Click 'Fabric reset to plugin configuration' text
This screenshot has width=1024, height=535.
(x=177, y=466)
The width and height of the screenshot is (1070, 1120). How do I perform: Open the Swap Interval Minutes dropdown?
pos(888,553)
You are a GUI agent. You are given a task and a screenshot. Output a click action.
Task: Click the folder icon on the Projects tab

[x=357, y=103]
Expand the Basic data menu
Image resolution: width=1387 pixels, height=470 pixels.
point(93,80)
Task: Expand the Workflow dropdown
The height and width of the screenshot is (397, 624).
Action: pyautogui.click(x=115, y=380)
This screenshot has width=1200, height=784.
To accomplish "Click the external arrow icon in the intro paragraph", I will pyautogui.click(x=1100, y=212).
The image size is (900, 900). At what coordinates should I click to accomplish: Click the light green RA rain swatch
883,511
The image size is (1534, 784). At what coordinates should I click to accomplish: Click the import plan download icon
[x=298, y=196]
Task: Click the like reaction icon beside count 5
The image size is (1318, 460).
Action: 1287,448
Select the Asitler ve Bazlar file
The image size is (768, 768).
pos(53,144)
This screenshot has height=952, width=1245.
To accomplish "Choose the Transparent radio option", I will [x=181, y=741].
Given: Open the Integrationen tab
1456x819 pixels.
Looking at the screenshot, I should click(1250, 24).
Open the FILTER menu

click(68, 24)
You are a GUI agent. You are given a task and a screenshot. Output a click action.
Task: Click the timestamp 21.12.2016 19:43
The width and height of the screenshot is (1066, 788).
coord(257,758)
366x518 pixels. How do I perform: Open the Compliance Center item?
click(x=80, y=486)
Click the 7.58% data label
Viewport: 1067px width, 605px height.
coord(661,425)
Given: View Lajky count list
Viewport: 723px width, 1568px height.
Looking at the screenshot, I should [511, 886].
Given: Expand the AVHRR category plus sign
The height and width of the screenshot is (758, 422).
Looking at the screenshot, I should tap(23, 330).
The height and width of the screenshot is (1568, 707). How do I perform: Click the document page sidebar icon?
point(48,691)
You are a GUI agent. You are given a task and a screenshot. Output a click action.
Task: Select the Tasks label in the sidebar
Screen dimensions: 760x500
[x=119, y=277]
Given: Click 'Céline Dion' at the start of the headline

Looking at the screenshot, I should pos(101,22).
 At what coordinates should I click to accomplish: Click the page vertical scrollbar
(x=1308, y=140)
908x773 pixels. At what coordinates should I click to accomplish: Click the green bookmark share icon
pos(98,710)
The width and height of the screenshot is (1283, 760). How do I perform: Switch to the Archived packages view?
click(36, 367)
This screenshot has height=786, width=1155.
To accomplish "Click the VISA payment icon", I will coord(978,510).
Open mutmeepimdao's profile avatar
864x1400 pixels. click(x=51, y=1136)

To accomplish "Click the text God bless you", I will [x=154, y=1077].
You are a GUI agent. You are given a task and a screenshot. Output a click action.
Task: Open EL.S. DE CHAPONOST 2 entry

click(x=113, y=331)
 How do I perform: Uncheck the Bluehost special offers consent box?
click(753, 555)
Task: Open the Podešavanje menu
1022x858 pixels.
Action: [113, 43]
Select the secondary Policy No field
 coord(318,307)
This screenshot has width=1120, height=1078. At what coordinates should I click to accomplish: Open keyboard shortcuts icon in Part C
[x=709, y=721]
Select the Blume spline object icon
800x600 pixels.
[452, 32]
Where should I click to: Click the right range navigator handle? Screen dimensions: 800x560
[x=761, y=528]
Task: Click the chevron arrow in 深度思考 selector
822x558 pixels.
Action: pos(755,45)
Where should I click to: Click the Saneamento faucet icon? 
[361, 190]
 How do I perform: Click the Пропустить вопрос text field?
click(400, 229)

──────────

» EXERCISE REQUIREMENTS:
Retype the entries precisely as they stand.

» SOLUTION FOR THIS TASK:
Click 'Fabric reset to plugin configuration' text
This screenshot has width=1024, height=535.
(x=177, y=466)
The width and height of the screenshot is (1070, 1120). How do I perform: Open the Swap Interval Minutes dropdown?
pos(888,553)
You are a GUI agent. You are given a task and a screenshot. Output a click action.
Task: Click the folder icon on the Projects tab

[x=357, y=103]
Expand the Basic data menu
Image resolution: width=1387 pixels, height=470 pixels.
point(93,80)
Task: Expand the Workflow dropdown
The height and width of the screenshot is (397, 624).
Action: pyautogui.click(x=115, y=380)
This screenshot has width=1200, height=784.
To accomplish "Click the external arrow icon in the intro paragraph", I will pyautogui.click(x=1100, y=212).
The image size is (900, 900). At what coordinates should I click to accomplish: Click the light green RA rain swatch
883,511
The image size is (1534, 784). At what coordinates should I click to accomplish: Click the import plan download icon
[x=298, y=196]
Task: Click the like reaction icon beside count 5
The image size is (1318, 460).
Action: 1287,448
Select the Asitler ve Bazlar file
The image size is (768, 768).
pos(53,144)
This screenshot has height=952, width=1245.
To accomplish "Choose the Transparent radio option", I will [x=181, y=741].
Given: Open the Integrationen tab
1456x819 pixels.
Looking at the screenshot, I should click(1250, 24).
Open the FILTER menu

click(68, 24)
You are a GUI agent. You are given a task and a screenshot. Output a click action.
Task: Click the timestamp 21.12.2016 19:43
The width and height of the screenshot is (1066, 788).
coord(257,758)
366x518 pixels. How do I perform: Open the Compliance Center item?
click(x=80, y=486)
Click the 7.58% data label
Viewport: 1067px width, 605px height.
coord(661,425)
Given: View Lajky count list
Viewport: 723px width, 1568px height.
Looking at the screenshot, I should [511, 886].
Given: Expand the AVHRR category plus sign
The height and width of the screenshot is (758, 422).
Looking at the screenshot, I should tap(23, 330).
The height and width of the screenshot is (1568, 707). How do I perform: Click the document page sidebar icon?
point(48,691)
You are a GUI agent. You are given a task and a screenshot. Output a click action.
Task: Select the Tasks label in the sidebar
Screen dimensions: 760x500
[x=119, y=277]
Given: Click 'Céline Dion' at the start of the headline

Looking at the screenshot, I should pos(101,22).
 At what coordinates should I click to accomplish: Click the page vertical scrollbar
(x=1308, y=140)
908x773 pixels. At what coordinates should I click to accomplish: Click the green bookmark share icon
pos(98,710)
The width and height of the screenshot is (1283, 760). How do I perform: Switch to the Archived packages view?
click(36, 367)
This screenshot has height=786, width=1155.
To accomplish "Click the VISA payment icon", I will coord(978,510).
Open mutmeepimdao's profile avatar
864x1400 pixels. click(x=51, y=1136)

To accomplish "Click the text God bless you", I will [x=154, y=1077].
You are a GUI agent. You are given a task and a screenshot. Output a click action.
Task: Open EL.S. DE CHAPONOST 2 entry

click(x=113, y=331)
 How do I perform: Uncheck the Bluehost special offers consent box?
click(753, 555)
Task: Open the Podešavanje menu
1022x858 pixels.
Action: [113, 43]
Select the secondary Policy No field
 coord(318,307)
This screenshot has width=1120, height=1078. At what coordinates should I click to accomplish: Open keyboard shortcuts icon in Part C
[x=709, y=721]
Select the Blume spline object icon
800x600 pixels.
[452, 32]
Where should I click to: Click the right range navigator handle? Screen dimensions: 800x560
[x=761, y=528]
Task: Click the chevron arrow in 深度思考 selector
822x558 pixels.
Action: pos(755,45)
Where should I click to: Click the Saneamento faucet icon? 
[361, 190]
 How do I perform: Click the Пропустить вопрос text field?
click(400, 229)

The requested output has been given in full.